SafeWork SA have released a report following their 2020 Safe Work Method Statement (SWMS) compliance audits.
Construction workers after exposed to a wide variety of risks, and the construction industry frequently records high rates of injury and death among workers. As a result, the construction industry has been marked as a priority in the Australian Work Health and Safety Strategy 2012-2022.
SWMS are an important part of any high-risk construction work, and help construction workers identify and mitigate risks. It is because of this that SafeWork SA conducted a SWMS compliance campaign earlier this year.
SafeWork SA’s Executive Director Martyn Campbell had this to say:
“The identification and control of risks in the construction industry is a priority focus area for us.
“The release of this report coincides with the recent signing of an enforceable undertaking where a PCBU has committed to spending $93,500 after a worker received serious injuries while undertaking a high risk construction work activity.”

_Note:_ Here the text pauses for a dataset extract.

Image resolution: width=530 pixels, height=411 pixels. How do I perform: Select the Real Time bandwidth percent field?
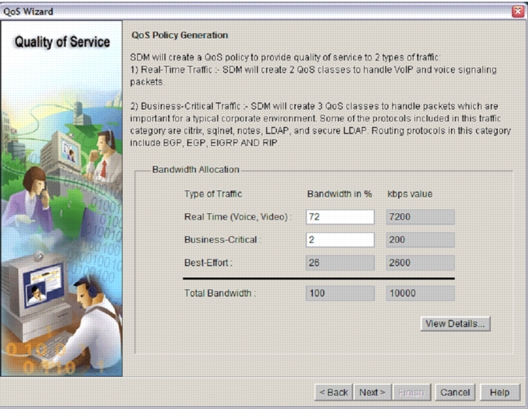point(340,217)
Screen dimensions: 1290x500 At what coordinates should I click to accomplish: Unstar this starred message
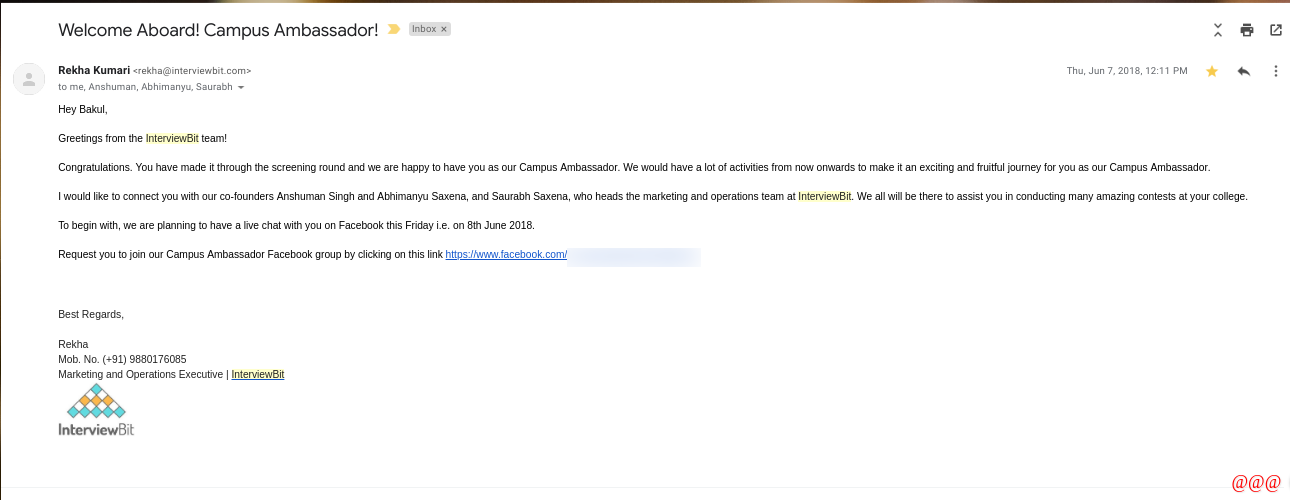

“Every construction company, worker and stakeholder can play a role to eliminating or reducing these risks as low as reasonably practicable.”
66 compliance audits were conducted by SafeWork SA, 29 of which were projects with a principal contractor in control of the workplace.
The audits saw 64 statutory notices issued as a result of non-compliance. 47 of which were improvement notices, and 17 of which were prohibition notices.
SafeWork SA found that the most frequent areas of non-compliance were failure to prepare a SWMS before conducting high-risk work, and failure to implement adequate control measures to prevent workers falling more than 3 meters.